Questions
1. From the article on the Medicare wage index, write out the passage from "Nonetheless, given that" up to and including "be positive-or welcome.".
2. According to the article on the Medicare wage index, which hospitals would be the biggest losers under a system like the one MedPAC contemplates?

Quoted passage
=====

CMS also has engaged Acumen, LLC, to conduct a detailed impact analysis that compares the effects of MedPAC's new index with the CMS wage index to assist in developing proposals that address nine study points specified by Congress under Section 106(b) of the TRHCA. Specifically, Acumen will evaluate whether differences between the two types of wage data produce significant differences in wage index values among labor market areas. Acumen also will consider alternative methods of incorporating benefit costs into the construction of the wage index, alternative labor market area definitions, and how aspects of the MedPAC recommended index might be applied to the CMS wage data in constructing a new methodology for the wage index.
Bigger Bumps Ahead
CMS is expected to publish its recommendations soon. Whether CMS will endorse or reject MedPAC's recommendations is unclear. CMS is not bound to embrace and implement MedPAC's proposal. In fact, CMS will not even be the final arbiter of changes that are made. Rather, given current statutory constraints, congressional action almost certainly will be necessary to impose the kind of change contemplated by MedPAC.
Nonetheless, given that Congress historically respects MedPAC's advice and may therefore adopt at least parts of MedPAC's proposal, hospitals should be aware of how the proposed changes would affect Medicare reimbursement.
In general, MedPAC's methodology has the potential to be less volatile than the current wage index system, to minimize differences between adjoining geographic areas, and to inherently account for occupational mix influences. However, on a hospital-specific level, the changes may not always be positive-or welcome.
Hospitals with no exceptions-which tend to pay for the exceptions and reclassifications available to other hospitals because these adjustments most often are budget neutral-generally can expect to see a small increase in their wage index and their Medicare inpatient payments of approximately 1.6 percent and 0.4 percent. The biggest losers under a system like the one contemplated by MedPAC would be those hospitals that currently receive a big wage index boost through reclassification or some special exception. Also in the loser category would be large rural hospitals, which already tend to lag behind their urban counterparts in Medicare payments and margins.
Of course, these are aggregated numbers for select hospital categories. Individual hospital experience will vary significantly, and some hospitals may see Medicare payment swings of 10 percent or more.

=====

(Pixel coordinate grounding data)
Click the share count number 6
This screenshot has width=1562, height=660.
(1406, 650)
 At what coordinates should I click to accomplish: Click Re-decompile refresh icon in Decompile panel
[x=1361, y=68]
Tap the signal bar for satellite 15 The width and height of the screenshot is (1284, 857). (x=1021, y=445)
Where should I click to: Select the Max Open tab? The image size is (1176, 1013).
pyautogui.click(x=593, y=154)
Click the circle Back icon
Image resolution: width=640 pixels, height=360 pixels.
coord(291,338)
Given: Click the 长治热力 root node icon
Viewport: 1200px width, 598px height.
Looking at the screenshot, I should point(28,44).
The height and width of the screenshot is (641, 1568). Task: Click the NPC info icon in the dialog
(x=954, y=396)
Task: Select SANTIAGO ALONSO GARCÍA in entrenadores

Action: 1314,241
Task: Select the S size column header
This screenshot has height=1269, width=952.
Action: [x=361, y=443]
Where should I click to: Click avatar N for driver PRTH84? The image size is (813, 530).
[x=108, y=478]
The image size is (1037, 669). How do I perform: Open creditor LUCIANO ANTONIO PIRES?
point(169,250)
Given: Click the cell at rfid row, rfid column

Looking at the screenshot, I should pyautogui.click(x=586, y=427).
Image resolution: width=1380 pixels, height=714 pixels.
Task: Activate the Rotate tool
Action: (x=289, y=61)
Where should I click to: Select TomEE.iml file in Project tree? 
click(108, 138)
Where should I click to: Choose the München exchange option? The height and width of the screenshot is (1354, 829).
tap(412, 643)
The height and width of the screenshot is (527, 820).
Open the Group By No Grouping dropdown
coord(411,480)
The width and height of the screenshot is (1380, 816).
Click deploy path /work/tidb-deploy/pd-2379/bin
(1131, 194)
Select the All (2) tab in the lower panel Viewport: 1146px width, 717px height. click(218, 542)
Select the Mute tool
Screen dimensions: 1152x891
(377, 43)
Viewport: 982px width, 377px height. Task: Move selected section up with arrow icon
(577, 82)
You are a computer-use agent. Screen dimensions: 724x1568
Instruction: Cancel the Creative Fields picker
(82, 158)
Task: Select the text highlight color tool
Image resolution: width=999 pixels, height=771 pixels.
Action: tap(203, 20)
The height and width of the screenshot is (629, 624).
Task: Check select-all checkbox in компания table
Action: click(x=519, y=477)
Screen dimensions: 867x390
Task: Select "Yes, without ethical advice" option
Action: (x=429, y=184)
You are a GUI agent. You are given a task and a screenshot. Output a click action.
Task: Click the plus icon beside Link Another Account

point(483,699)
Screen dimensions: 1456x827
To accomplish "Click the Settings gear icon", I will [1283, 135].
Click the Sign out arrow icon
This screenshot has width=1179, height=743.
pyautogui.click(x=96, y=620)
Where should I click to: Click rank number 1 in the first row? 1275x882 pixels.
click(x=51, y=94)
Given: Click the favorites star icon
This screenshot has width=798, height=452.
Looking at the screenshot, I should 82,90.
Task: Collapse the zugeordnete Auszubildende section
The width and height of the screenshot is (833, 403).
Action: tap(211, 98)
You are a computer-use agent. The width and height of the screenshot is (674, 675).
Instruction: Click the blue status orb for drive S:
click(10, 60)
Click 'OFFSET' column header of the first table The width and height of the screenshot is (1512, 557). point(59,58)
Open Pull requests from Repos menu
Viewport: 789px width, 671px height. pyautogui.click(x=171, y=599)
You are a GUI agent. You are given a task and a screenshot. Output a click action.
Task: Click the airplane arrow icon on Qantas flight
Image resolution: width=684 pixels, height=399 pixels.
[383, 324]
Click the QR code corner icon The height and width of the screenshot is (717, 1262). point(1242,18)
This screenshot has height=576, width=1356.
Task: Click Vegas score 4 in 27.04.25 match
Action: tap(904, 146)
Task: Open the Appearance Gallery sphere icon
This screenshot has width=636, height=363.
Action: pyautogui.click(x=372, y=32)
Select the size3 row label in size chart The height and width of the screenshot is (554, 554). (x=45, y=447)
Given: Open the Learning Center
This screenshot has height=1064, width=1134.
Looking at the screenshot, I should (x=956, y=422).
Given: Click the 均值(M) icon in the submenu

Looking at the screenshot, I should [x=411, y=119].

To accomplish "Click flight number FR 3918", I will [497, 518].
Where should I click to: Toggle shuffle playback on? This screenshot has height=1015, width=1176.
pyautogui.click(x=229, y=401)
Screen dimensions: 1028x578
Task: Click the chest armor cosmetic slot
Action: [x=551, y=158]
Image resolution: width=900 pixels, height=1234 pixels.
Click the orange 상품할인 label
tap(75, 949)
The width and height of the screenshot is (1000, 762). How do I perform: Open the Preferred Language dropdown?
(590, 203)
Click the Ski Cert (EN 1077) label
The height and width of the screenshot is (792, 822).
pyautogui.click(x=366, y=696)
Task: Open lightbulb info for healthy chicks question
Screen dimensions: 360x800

=====

Solutions
1.
Nonetheless, given that Congress historically respects MedPAC's advice and may therefore adopt at least parts of MedPAC's proposal, hospitals should be aware of how the proposed changes would affect Medicare reimbursement.
In general, MedPAC's methodology has the potential to be less volatile than the current wage index system, to minimize differences between adjoining geographic areas, and to inherently account for occupational mix influences. However, on a hospital-specific level, the changes may not always be positive-or welcome.

2. Those that currently receive a big wage index boost through reclassification or some special exception.